How to check if an operator is hermitian? I mean what is the condition
Actualy, i am using the principe that say that the eigenvalue associated with the operator must be a REAL NUMBER.That is to say that i work out to that eigenvalue and see if it is a real number. Am i right?
Fredrik
Sep21-08, 07:07 PM
Using the (x,y) notation for the scalar product, the definition of H^\dagger is
(H^\dagger x,y)=(x,Hy)
and the definition of "hermitian" is H^\dagger=H. So you usually don't have to think about eigenvalues.
atyy
Sep21-08, 07:34 PM
Fredrik's definition is correct, and it is also true that an operator thus defined has real eigenvalues, as you said.
clem
Sep22-08, 09:56 AM
For an hermitian, ALL of the evs must be real.
Just checking one ev isn't enough.
fermi
Sep22-08, 03:22 PM
For an hermitian, ALL of the evs must be real.

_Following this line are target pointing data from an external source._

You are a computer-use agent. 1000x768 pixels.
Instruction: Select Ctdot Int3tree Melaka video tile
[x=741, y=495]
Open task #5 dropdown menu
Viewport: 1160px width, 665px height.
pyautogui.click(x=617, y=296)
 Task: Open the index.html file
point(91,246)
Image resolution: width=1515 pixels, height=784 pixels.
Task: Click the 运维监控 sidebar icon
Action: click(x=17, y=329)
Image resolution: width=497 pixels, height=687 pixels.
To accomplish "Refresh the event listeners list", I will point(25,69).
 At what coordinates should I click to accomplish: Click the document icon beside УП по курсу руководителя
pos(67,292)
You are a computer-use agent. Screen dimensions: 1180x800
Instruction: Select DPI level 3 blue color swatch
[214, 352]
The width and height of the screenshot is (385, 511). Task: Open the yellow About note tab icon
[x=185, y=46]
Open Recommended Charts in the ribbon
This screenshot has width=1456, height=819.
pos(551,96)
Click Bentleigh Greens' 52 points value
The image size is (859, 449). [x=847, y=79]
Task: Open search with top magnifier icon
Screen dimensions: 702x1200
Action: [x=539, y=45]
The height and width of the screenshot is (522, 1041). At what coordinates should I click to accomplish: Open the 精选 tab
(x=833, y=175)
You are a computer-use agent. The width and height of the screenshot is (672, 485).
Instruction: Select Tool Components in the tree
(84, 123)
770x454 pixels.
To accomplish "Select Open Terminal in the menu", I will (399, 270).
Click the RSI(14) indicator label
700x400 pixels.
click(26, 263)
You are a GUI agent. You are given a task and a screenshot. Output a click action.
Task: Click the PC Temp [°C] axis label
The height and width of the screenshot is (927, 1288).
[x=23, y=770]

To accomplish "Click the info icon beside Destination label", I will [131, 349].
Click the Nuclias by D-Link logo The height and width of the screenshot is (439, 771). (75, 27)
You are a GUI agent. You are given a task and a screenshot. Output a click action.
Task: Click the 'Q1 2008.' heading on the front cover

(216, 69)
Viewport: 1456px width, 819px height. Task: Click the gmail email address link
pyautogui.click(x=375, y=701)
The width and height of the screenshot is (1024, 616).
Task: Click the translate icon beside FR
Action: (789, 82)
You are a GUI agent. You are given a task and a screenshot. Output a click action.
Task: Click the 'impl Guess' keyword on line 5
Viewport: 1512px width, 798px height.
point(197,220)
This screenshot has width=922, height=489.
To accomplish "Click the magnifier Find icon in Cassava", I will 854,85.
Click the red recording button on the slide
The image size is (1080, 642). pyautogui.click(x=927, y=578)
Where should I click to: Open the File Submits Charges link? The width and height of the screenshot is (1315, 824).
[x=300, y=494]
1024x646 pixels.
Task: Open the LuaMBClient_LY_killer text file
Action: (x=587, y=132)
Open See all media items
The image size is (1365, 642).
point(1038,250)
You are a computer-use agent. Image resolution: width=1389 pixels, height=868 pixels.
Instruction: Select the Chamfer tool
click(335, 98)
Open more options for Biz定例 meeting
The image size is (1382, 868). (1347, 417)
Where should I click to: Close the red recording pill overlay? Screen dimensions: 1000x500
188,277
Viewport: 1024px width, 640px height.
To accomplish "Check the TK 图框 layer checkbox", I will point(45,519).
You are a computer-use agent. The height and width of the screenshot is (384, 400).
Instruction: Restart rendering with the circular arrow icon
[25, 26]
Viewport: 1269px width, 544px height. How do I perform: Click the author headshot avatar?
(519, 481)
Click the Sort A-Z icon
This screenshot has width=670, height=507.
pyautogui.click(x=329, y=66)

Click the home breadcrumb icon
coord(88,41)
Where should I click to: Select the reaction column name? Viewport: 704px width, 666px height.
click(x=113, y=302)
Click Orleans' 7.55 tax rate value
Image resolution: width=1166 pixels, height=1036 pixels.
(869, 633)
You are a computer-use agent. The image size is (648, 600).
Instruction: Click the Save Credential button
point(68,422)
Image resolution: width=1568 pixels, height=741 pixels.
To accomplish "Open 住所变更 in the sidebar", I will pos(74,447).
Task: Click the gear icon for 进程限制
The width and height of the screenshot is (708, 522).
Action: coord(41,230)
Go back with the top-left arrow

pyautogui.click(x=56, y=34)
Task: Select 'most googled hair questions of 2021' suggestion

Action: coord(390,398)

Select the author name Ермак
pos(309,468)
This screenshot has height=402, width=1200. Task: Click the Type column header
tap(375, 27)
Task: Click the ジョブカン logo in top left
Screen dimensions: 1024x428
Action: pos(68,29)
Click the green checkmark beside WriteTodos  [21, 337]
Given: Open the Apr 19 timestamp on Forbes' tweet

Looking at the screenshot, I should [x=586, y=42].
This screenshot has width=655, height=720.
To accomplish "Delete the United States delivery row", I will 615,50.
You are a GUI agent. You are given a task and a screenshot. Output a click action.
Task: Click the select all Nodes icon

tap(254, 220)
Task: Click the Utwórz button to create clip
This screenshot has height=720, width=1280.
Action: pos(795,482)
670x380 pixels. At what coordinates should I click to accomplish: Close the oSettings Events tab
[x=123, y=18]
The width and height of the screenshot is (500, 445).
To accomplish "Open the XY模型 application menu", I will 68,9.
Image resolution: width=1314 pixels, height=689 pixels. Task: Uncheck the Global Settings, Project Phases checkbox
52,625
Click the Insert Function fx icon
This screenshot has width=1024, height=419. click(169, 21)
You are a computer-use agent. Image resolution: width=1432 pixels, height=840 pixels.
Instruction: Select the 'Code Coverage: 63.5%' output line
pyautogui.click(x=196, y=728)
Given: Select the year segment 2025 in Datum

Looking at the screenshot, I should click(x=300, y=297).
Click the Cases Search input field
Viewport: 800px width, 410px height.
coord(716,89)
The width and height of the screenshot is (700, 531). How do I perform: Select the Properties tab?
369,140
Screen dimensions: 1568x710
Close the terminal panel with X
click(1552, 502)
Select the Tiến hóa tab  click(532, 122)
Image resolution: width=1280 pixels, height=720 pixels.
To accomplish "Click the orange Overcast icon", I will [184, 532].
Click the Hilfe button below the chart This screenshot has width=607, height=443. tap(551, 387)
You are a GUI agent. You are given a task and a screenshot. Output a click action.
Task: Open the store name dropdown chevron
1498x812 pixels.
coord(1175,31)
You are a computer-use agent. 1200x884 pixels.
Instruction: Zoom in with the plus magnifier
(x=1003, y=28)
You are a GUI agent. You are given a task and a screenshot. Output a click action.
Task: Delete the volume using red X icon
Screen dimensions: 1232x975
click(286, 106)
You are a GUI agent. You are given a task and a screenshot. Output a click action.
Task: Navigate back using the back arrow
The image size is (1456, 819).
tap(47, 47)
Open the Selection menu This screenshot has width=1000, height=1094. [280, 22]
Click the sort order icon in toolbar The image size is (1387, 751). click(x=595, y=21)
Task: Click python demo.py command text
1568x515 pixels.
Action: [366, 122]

Just checking one ev isn't enough.
True, this is necessary, but not sufficient. It is possible that all eigenvalues are
real for a non-Hermitian operator. A very simple example is the 2x2 matrix
((1, 3), (2, 2)) which is not Hermitian, but it has two distinct real eigenvalues,
namely 4 and -1.
On the other hand, Fredrik's definition is a good one, stick to it. It is valid for
all finite dimensional Vector spaces with an inner product. In QM, the vector
space can be infinite dimensional of course. In that case, Fredrik's definition
requires some supplementary conditions about bounded operators.